What a hot topic! Have been thinking about this topic for some weeks now, and reading academic articles to tease out how our youngsters actually learn about the persuasive  intent of advertising. As we would expect, the picture is incredibly complex – just like the image on the screen below.

tv-junk-food

At the basic level, children learn about advertising and about the intent of advertising (to persuade them to like something, buy something, think about something, talk about the “something”) from multiple sources and agents.

We already know that children need to build up what we call “persuasion knowledge” or “PK” in order to be able to fully understand advertising’s intentions. We also know that without PK, children cannot really activate their defenses against advertising, either. For a long time, there have been arguments about the actual age at which children can build their PK (persuasion knowledge). For example, many researchers believed that it was impossible for the youngest children, such as those around two or three years of age, to have much understanding at all of advertising, or even of the meaning of consumer brands. But, research over the past decade or so clearly shows us that even three year old children (and, some two year-olds) do have an understanding of the symbolic nature and meaning of brands, and how these brands act as social symbols.

If children have such an ability then, we might be able to say that our youngsters could show earlier abilities to build up their PK, because one of the first steps in “having” PK is called recognition: that is, the child’s ability to discern programming content from advertising content. But, to say this, means we are equating a consumer brand to actual advertising “content” and I am not yet convinced we can say that.

● **RECORD EXTRACTS**

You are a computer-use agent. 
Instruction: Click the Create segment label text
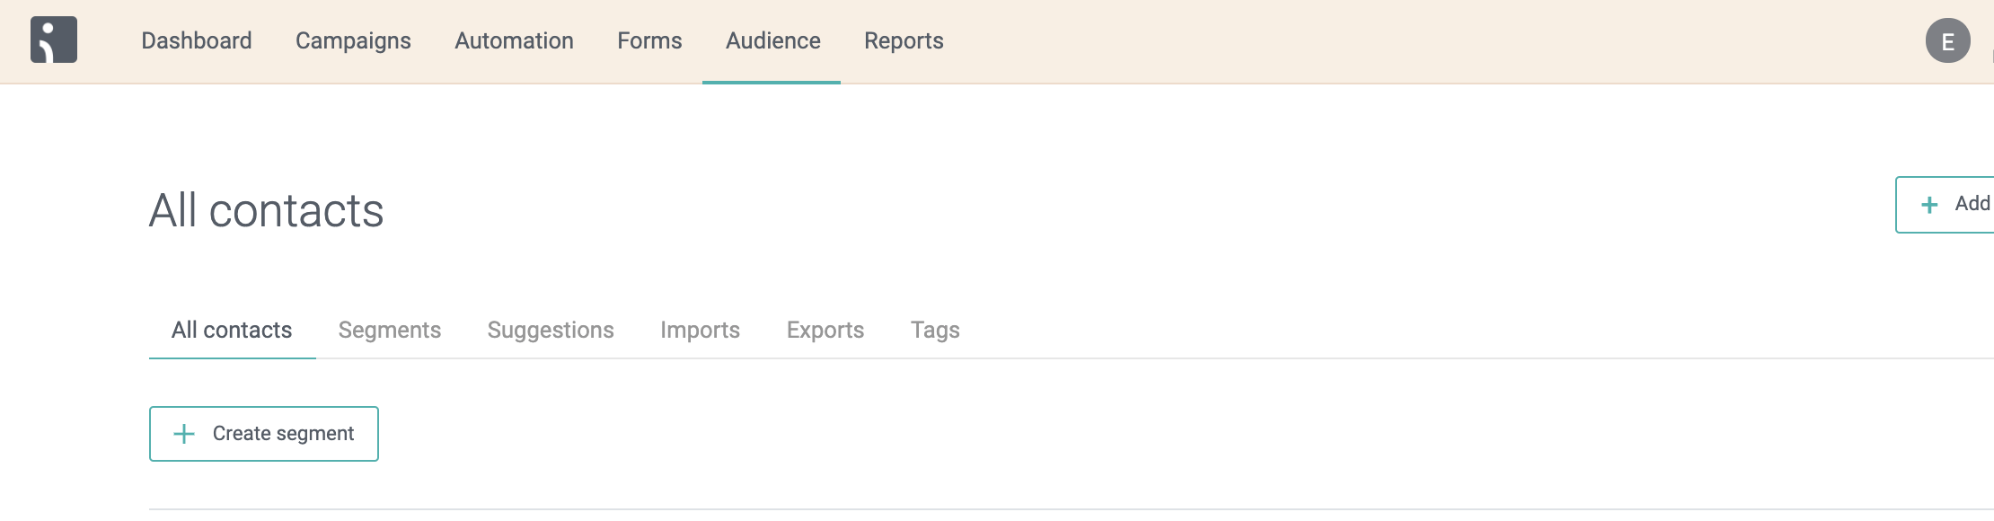pos(283,434)
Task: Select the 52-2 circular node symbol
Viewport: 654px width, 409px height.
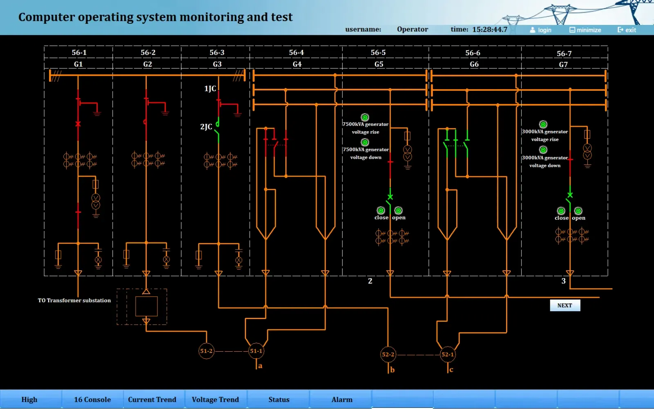Action: [388, 355]
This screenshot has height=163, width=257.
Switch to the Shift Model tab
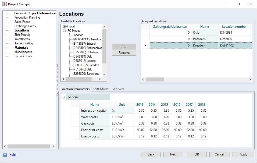pos(101,89)
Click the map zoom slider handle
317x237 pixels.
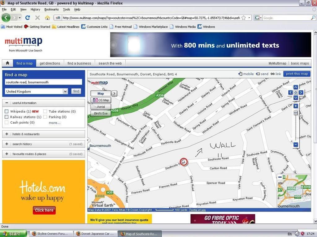296,113
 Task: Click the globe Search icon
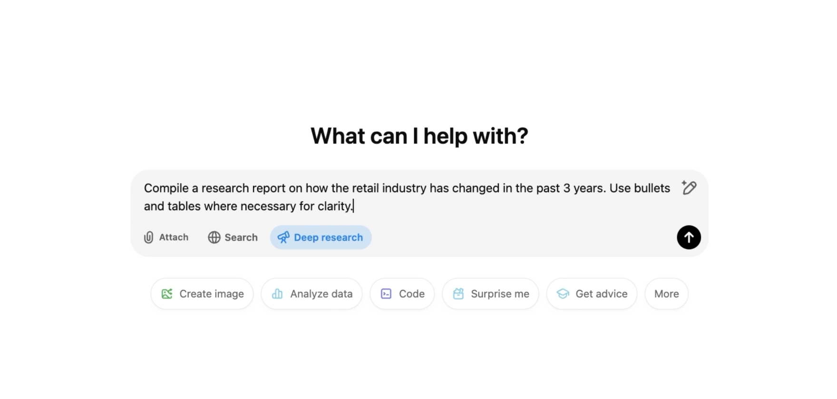point(214,238)
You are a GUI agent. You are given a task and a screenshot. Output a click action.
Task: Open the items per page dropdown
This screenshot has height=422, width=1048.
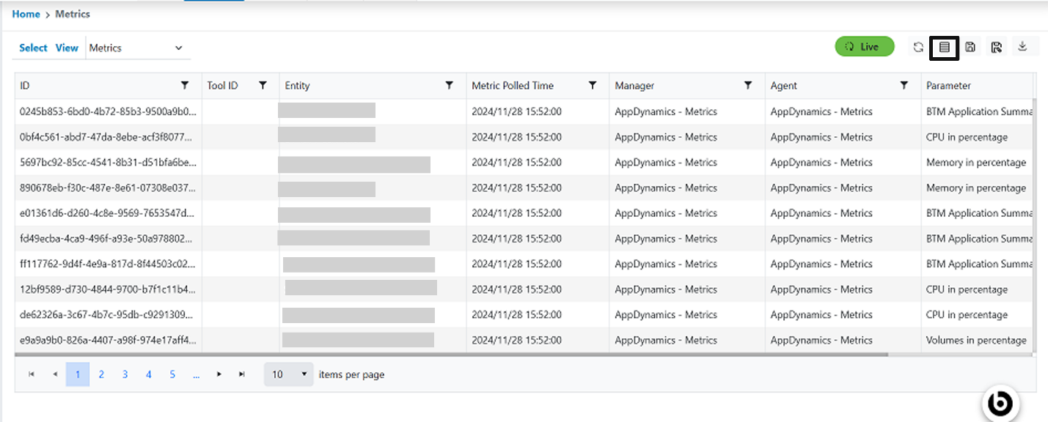coord(289,374)
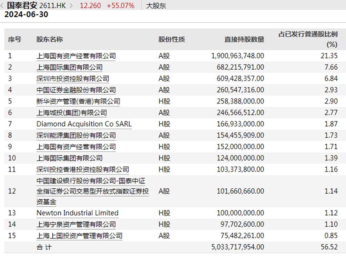346x257 pixels.
Task: Open Diamond Acquisition Co SARL link
Action: 84,124
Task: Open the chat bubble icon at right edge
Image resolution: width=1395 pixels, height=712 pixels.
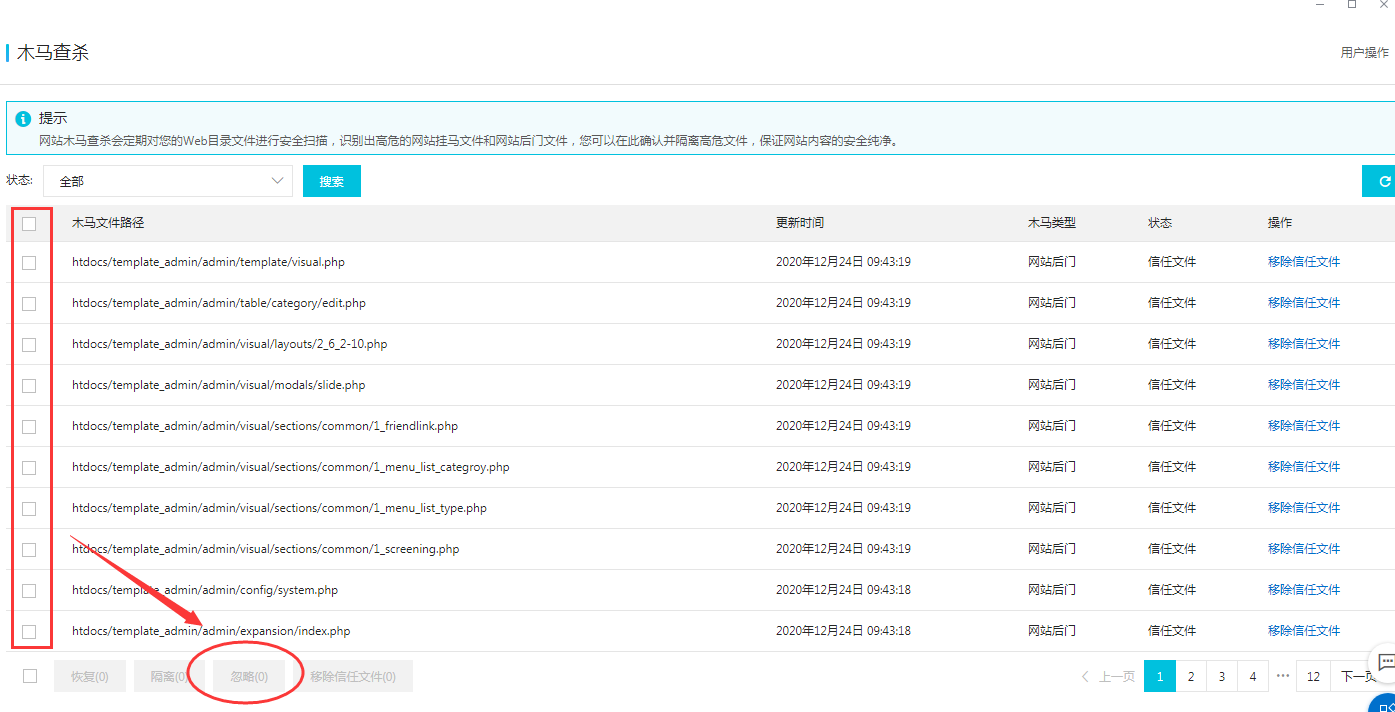Action: point(1385,661)
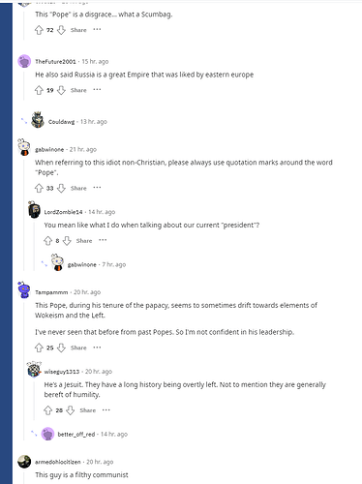Open more options on TheFuture2001's comment
Viewport: 362px width, 484px height.
[97, 90]
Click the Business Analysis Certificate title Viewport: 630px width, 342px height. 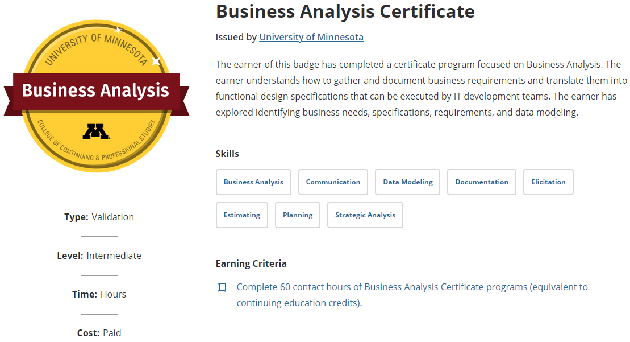(345, 11)
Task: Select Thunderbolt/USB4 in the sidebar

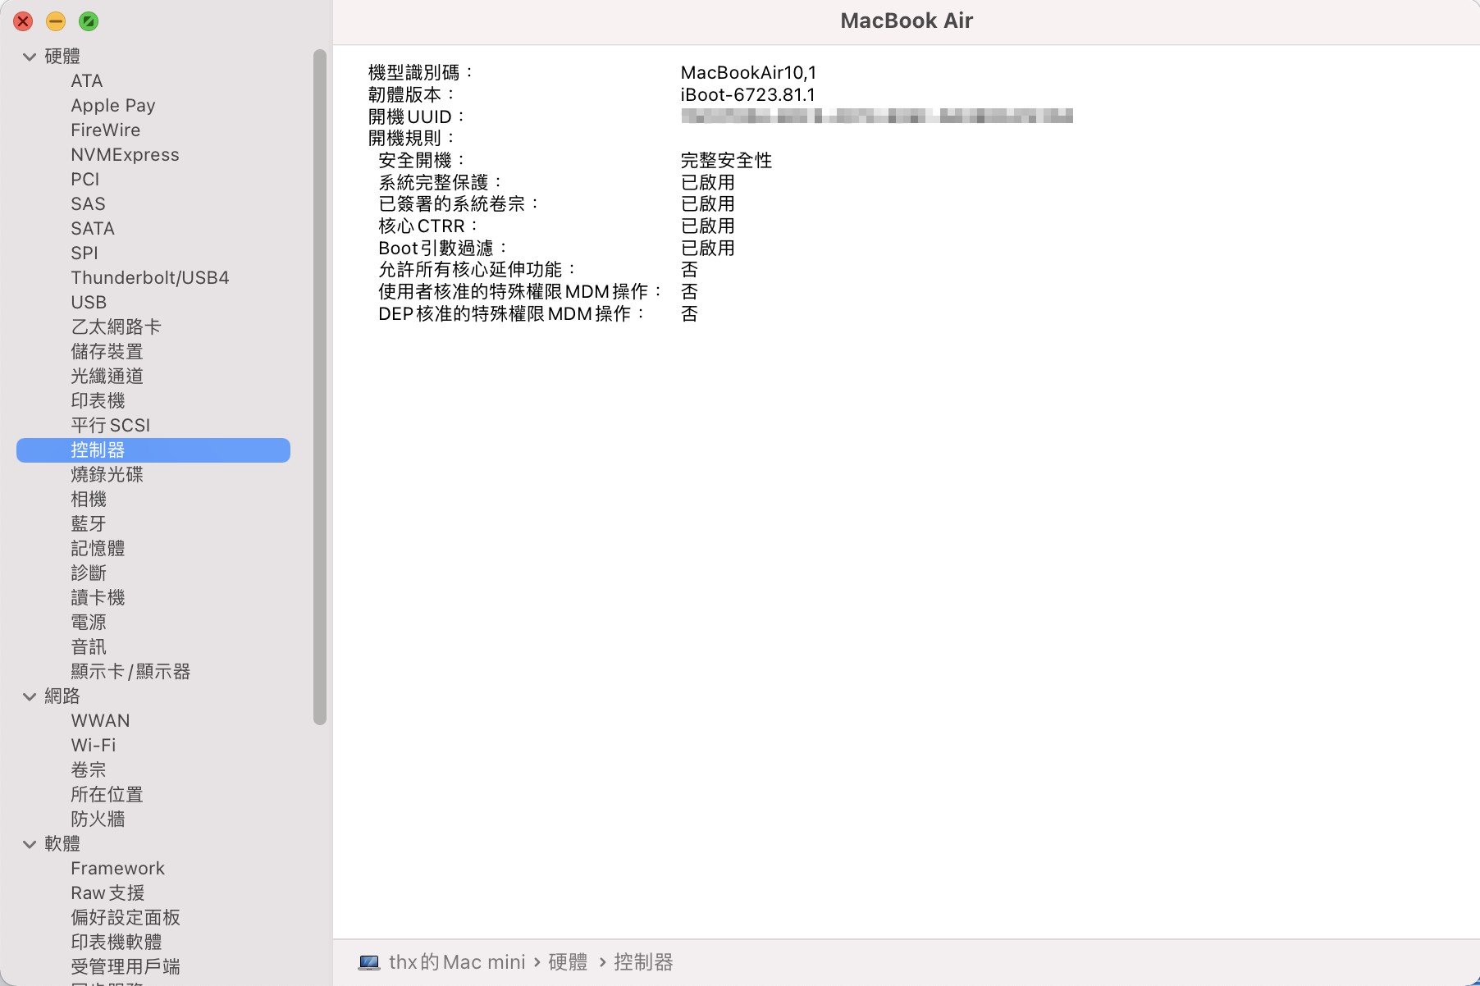Action: tap(149, 278)
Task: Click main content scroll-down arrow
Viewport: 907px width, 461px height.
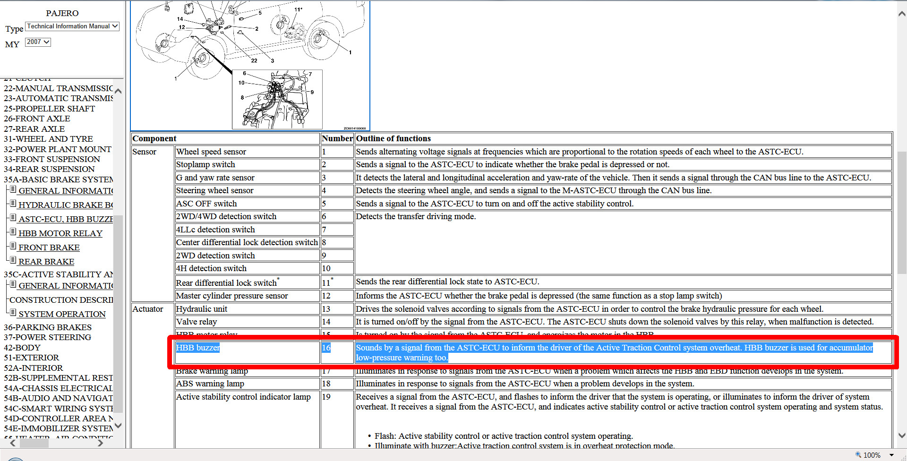Action: 901,435
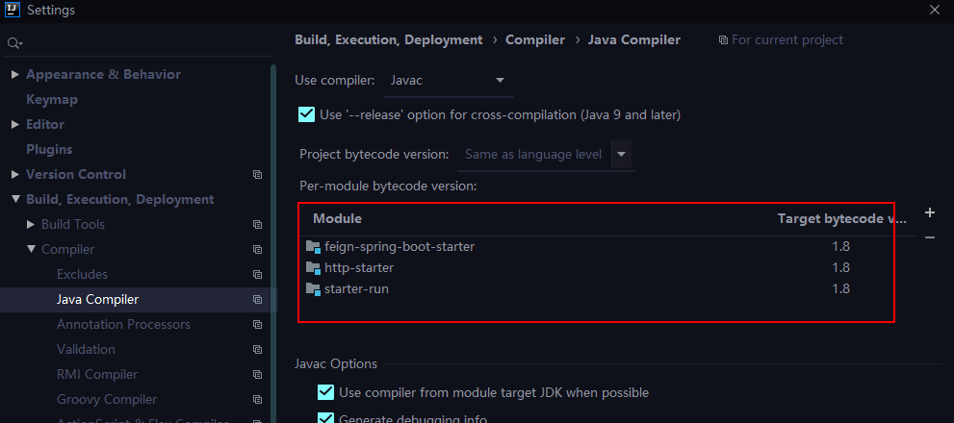Viewport: 954px width, 423px height.
Task: Open the Project bytecode version dropdown
Action: (621, 154)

● **SET OF TASKS**
**A.** Retype the passage on how children learn about advertising in full, without changing anything.
**B.** Filter the records and copy each line that contains the string "icon", matching case.
The records are unrelated to the text.

● **ANSWERS TO THE EXERCISES**
**A.**
What a hot topic! Have been thinking about this topic for some weeks now, and reading academic articles to tease out how our youngsters actually learn about the persuasive  intent of advertising. As we would expect, the picture is incredibly complex – just like the image on the screen below.

tv-junk-food

At the basic level, children learn about advertising and about the intent of advertising (to persuade them to like something, buy something, think about something, talk about the “something”) from multiple sources and agents.

We already know that children need to build up what we call “persuasion knowledge” or “PK” in order to be able to fully understand advertising’s intentions. We also know that without PK, children cannot really activate their defenses against advertising, either. For a long time, there have been arguments about the actual age at which children can build their PK (persuasion knowledge). For example, many researchers believed that it was impossible for the youngest children, such as those around two or three years of age, to have much understanding at all of advertising, or even of the meaning of consumer brands. But, research over the past decade or so clearly shows us that even three year old children (and, some two year-olds) do have an understanding of the symbolic nature and meaning of brands, and how these brands act as social symbols.

If children have such an ability then, we might be able to say that our youngsters could show earlier abilities to build up their PK, because one of the first steps in “having” PK is called recognition: that is, the child’s ability to discern programming content from advertising content. But, to say this, means we are equating a consumer brand to actual advertising “content” and I am not yet convinced we can say that.

**B.**
 Task: Click the globe Search icon
Task: Open the chat bubble icon at right edge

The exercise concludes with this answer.